Mi estimado conductor,

por más que te pegues a mi culo en la carretera, si yo estoy adelantando no voy a dejar de hacerlo para que tú puedas sacarle partido a tu potente aceleración. Por varios motivos: el primero, porque la carretera es de todos y, porque alguien tiene que enseñarte un poco de civismo. Si yo me encuentro en la misma situación que tú no me acerco hasta poder leer la publicidad de la matrícula sino que espero pacientemente hasta que termine de adelantar y entonces le hago ver mi intención de ir más deprisa sin necesidad de darle un “beso”. Y si, aún así no funciona, me aguanto, maldigo en hebreo, y repito uno de mis mantras: “el mundo es de todos, hasta de los tontos”. El segundo motivo es la escasa potencia de mi pobre “pelotilla”; ¿sabes lo que me supone tener que bajar la velocidad y luego recuperarla? Puede que yo también tenga prisa y no me apetezca perder el tiempo esperando en el carril lento un hueco suficiente para poder incorporarme a la izquierda sin molestar (porque, aunque yo también sea Mister Hyde al volante procuro joder lo menos posible a los demás). Y por último, has tenido la mala suerte de darte de bruces con mi espíritu de contradicción. Si fueses una persona civilizada me apartaría sin ningún problema, pero como decides utilizar tu conducción agresiva para intimidarme (algo que, sin duda ya habrás notado, me importa un bledo) mi yo rebelde se pone al volante para darte una pequeña cura de humildad.

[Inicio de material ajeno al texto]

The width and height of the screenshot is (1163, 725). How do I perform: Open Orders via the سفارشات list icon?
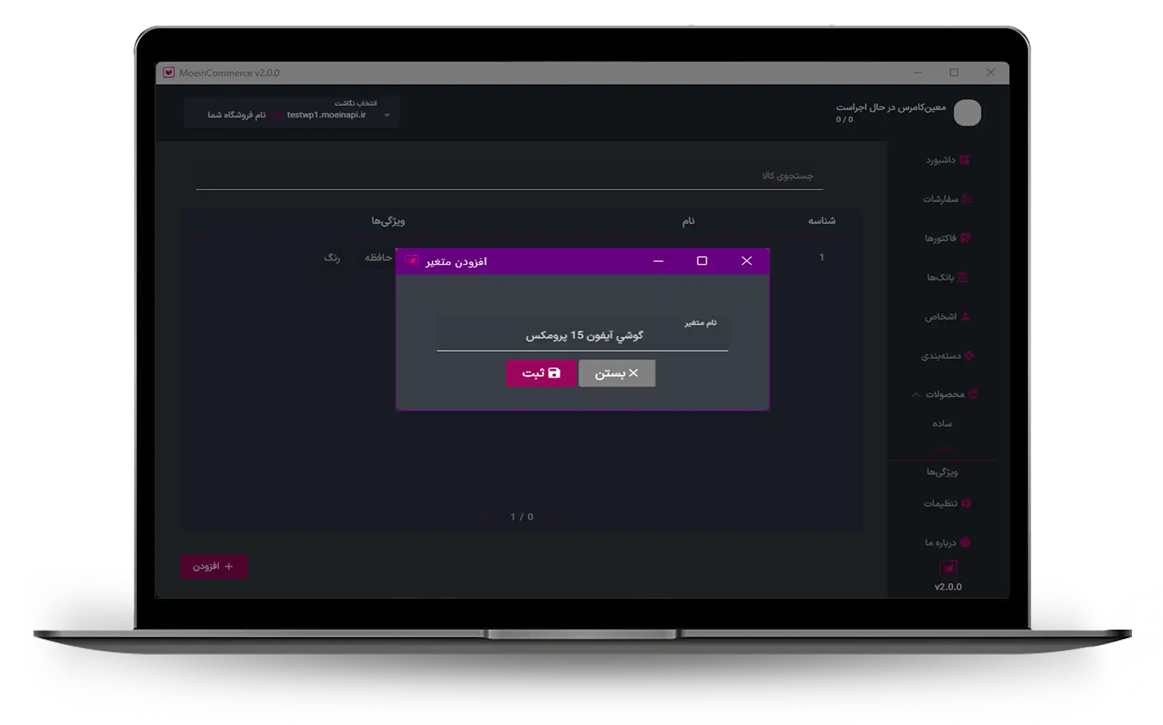click(967, 199)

Supongo que no habrá servido de nada, que seguirás siendo un cretino más en el asfalto, pero yo hoy me siento mejor, como un padre que le ha enseñado algo valioso a un hijo (de madre de dudosa reputación).

Solo recuerda, si te vuelves a cruzar conmigo, que no te vea los pelos de la nariz por el retrovisor, no te va a servir de nada.

Y en septiembre, vuelta al transporte público, Hyde se quedará para los fines de semana…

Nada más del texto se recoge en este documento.